EXERCISE DIRECTIONS: Work through the data and report how many lines include the string "školstvo", giving the number alone.

(Collected data)
══════

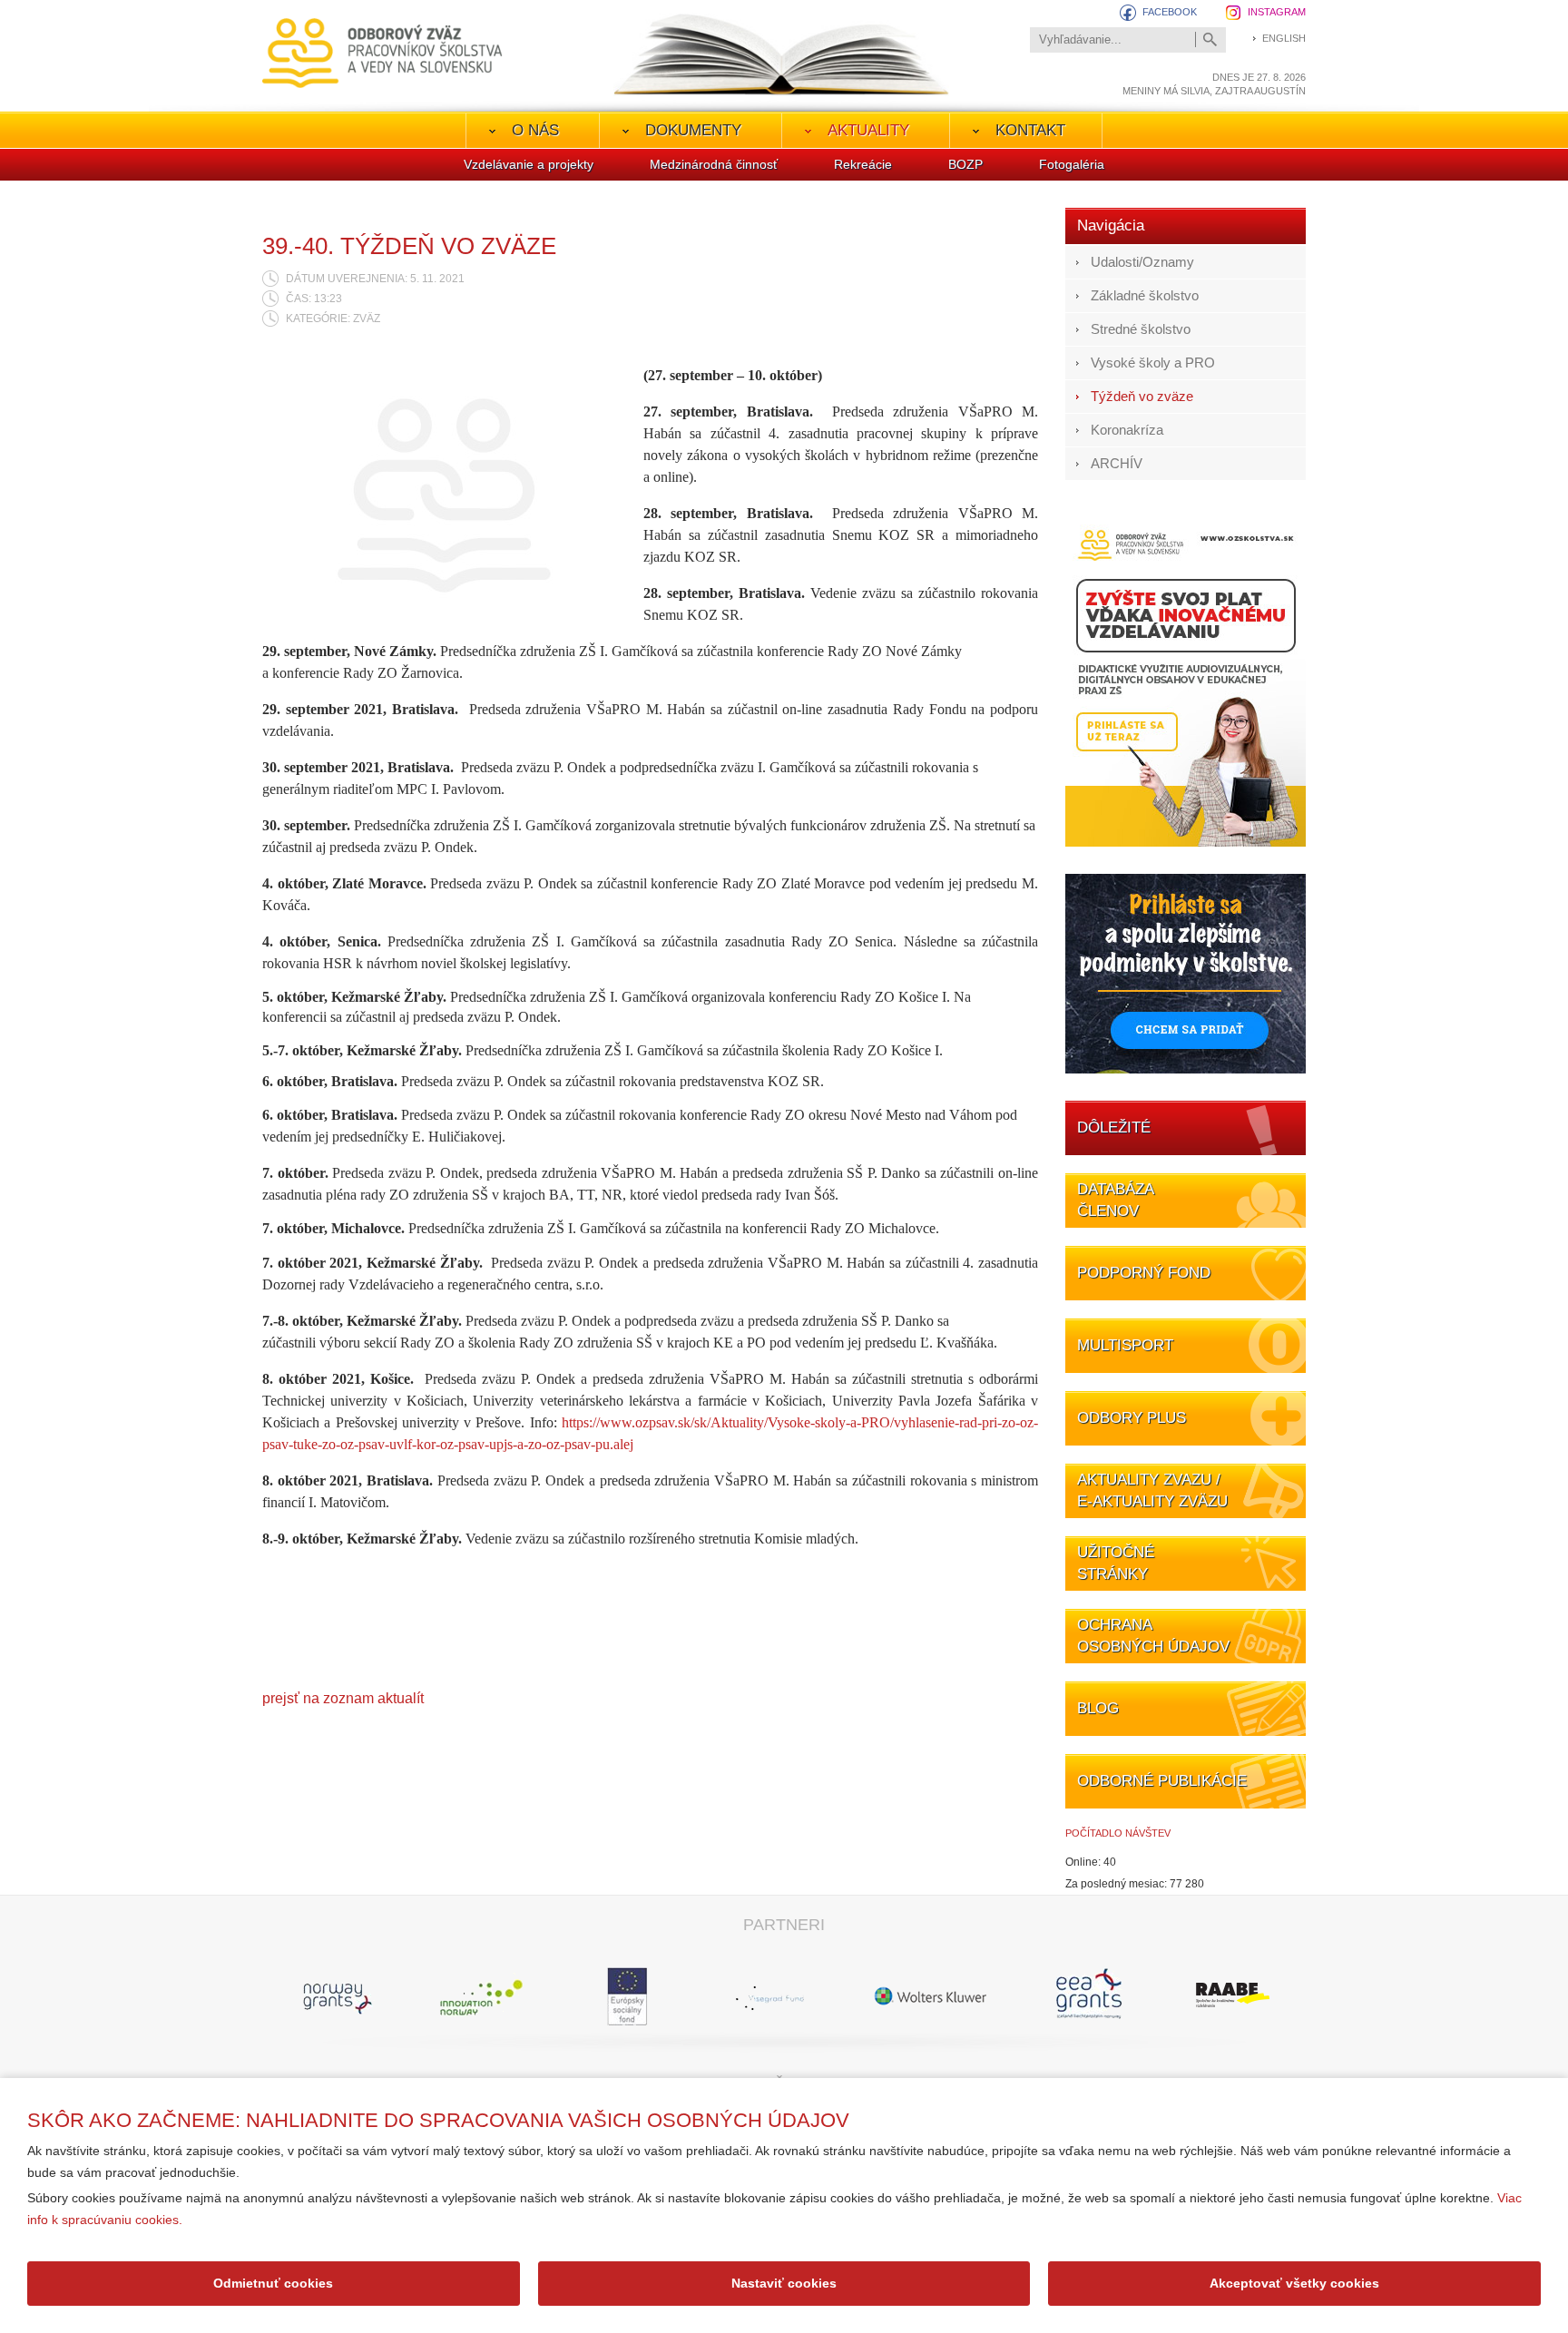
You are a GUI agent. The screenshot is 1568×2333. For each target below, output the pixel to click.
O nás (535, 130)
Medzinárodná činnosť (714, 164)
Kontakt (1030, 130)
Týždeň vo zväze (1142, 396)
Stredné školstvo (1141, 329)
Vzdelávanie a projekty (528, 164)
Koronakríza (1127, 429)
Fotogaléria (1071, 164)
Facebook (1169, 11)
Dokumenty (693, 130)
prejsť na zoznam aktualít (343, 1698)
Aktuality (868, 130)
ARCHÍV (1116, 463)
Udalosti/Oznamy (1142, 262)
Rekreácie (863, 164)
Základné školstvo (1145, 295)
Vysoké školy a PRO (1153, 362)
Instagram (1277, 11)
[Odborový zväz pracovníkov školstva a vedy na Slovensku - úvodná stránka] (382, 53)
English (1284, 38)
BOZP (965, 164)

══════

FINAL ANSWER: 2